TEXT EXCERPT =>
☆ ☆ ☆ ☆

Registration methods return errors for:

Duplicate registration: attempting to register same metric name twice
Prometheus conflicts: internal Prometheus registration failures
Validation errors: nil metrics or invalid parameters

Example error handling:

counter := prometheus.NewCounter(prometheus.CounterOpts{Name: "test"})
err := registry.RegisterCounter("service", "test", counter)
if err != nil {
    // Check for duplicate registration
    if strings.Contains(err.Error(), "already registered") {
        log.Printf("Metric already registered, skipping")
    } else {
        log.Fatalf("Failed to register metric: %v", err)
    }
}

The Server.Start() method returns errors for:

Server already running
Nil registry
HTTP server failures (port in use, permission denied)

Testing ¶

The package includes comprehensive tests:

Unit tests: Core metrics recording, registry operations
Integration tests: Full registry lifecycle, Prometheus gathering
Race detection: Concurrent access patterns verified

Example test using the registry:

func TestMyService_Metrics(t *testing.T) {
    registry := metric.NewMetricsRegistry()
    service := NewMyService(registry)

    // Perform operations
    service.DoWork()

    // Verify metrics
    coreMetrics := registry.CoreMetrics()
    // Check that metrics were recorded
}

Performance Considerations ¶

Metric recording performance:

Counter.Inc(): ~100ns per operation (lock-free)
Gauge.Set(): ~100ns per operation (lock-free)
Histogram.Observe(): ~150ns per operation (bucket lookup)

Registry operations:

Registration: O(1) map insert with mutex
Gathering: O(n) for n registered metrics

Memory usage:

Core metrics: ~2KB base overhead
Per service metric: ~200 bytes
Vector metrics: ~200 bytes + (100 bytes × number of label combinations)

The HTTP server adds minimal overhead (~1MB base) and handles Prometheus scraping efficiently with streaming responses.

Architecture Integration ¶

The metric package integrates with StreamKit components:

service: Services record lifecycle and processing metrics
component: Components track message flow metrics
natsclient: NATS client records connectivity metrics
health: Health status can be mirrored as metrics

Data flow:

Component → Core Metrics → Prometheus Registry → HTTP Server → Prometheus

Design Decisions ¶

Centralized Registry: Chose centralized registry over distributed collectors to ensure consistent metric namespace, prevent duplication, and enable runtime metric discovery.

☆ ☆ ☆ ☆

DATA EXTRACT =>

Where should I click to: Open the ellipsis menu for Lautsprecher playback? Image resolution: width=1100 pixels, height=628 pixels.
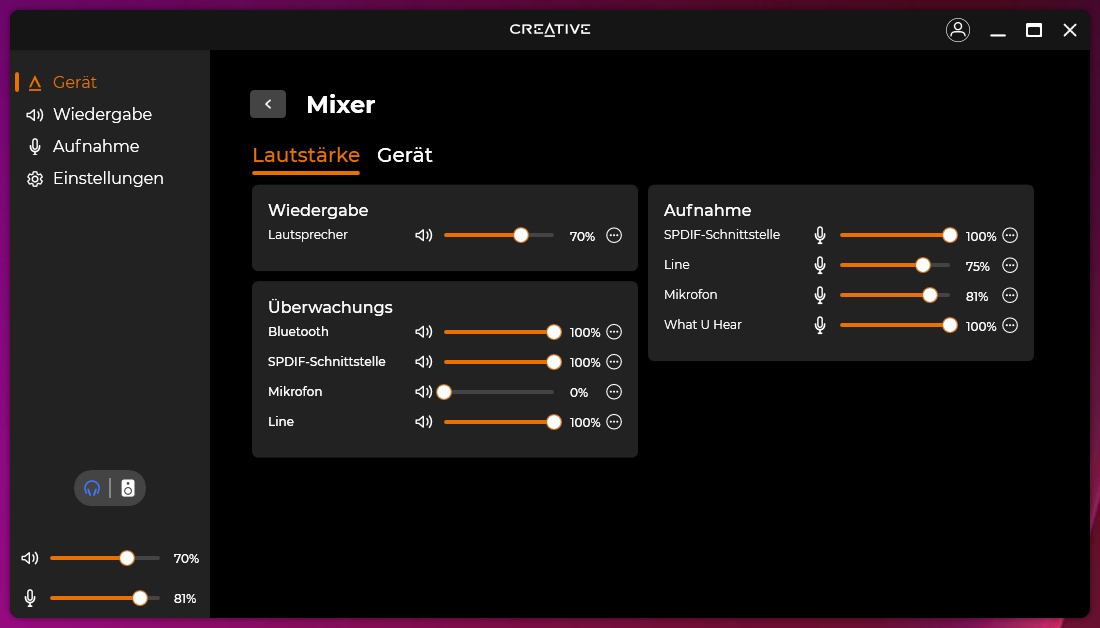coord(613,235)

☆ ☆ ☆ ☆

TASK INSTRUCTIONS => Please list every StreamKit component named in the metrics package documentation as integrating with the metric package.

WRITTEN RESPONSE => service, component, natsclient, health